■ SOURCE DATA:
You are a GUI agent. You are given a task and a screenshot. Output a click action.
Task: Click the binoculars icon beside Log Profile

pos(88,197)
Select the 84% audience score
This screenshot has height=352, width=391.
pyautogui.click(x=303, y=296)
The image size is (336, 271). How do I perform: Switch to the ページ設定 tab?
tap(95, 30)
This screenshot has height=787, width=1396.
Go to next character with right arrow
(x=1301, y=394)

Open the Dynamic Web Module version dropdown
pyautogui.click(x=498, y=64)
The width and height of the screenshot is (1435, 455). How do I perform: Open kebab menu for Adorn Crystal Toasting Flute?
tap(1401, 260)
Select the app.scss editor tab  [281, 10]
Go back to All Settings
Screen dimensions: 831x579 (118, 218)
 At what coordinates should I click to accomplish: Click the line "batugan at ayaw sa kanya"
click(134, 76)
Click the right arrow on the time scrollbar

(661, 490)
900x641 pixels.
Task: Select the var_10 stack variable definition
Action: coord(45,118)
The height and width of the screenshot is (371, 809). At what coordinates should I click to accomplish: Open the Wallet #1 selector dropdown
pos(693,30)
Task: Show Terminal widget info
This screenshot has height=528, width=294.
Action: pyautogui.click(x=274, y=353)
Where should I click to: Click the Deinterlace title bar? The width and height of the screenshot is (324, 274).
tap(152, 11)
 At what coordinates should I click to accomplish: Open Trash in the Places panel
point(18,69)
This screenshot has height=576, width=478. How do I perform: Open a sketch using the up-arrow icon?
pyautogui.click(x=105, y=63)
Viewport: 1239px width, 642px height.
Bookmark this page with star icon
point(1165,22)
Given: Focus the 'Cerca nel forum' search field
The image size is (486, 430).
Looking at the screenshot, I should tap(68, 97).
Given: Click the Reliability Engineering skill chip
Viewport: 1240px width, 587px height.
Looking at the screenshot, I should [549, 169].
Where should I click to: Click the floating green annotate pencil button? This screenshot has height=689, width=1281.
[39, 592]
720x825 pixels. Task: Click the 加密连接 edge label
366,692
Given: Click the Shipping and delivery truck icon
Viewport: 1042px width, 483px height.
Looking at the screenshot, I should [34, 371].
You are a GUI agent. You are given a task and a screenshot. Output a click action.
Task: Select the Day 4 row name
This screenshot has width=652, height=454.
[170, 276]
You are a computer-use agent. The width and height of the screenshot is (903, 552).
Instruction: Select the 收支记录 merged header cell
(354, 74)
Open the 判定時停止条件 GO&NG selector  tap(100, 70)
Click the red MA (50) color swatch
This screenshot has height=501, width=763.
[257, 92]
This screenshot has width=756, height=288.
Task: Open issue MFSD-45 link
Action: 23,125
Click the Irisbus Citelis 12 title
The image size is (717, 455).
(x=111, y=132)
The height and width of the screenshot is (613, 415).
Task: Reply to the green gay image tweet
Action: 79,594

■ TASK PROMPT:
Return, unchanged, the run of lines above that opens with the line containing "Task: Show Terminal widget info" and closes with the line containing "Given: Click the Reliability". Include both.

■ RESULT FOR THIS TASK:
Task: Show Terminal widget info
This screenshot has height=528, width=294.
Action: pyautogui.click(x=274, y=353)
Where should I click to: Click the Deinterlace title bar? The width and height of the screenshot is (324, 274).
tap(152, 11)
 At what coordinates should I click to accomplish: Open Trash in the Places panel
point(18,69)
This screenshot has height=576, width=478. How do I perform: Open a sketch using the up-arrow icon?
pyautogui.click(x=105, y=63)
Viewport: 1239px width, 642px height.
Bookmark this page with star icon
point(1165,22)
Given: Focus the 'Cerca nel forum' search field
The image size is (486, 430).
Looking at the screenshot, I should tap(68, 97).
Given: Click the Reliability Engineering skill chip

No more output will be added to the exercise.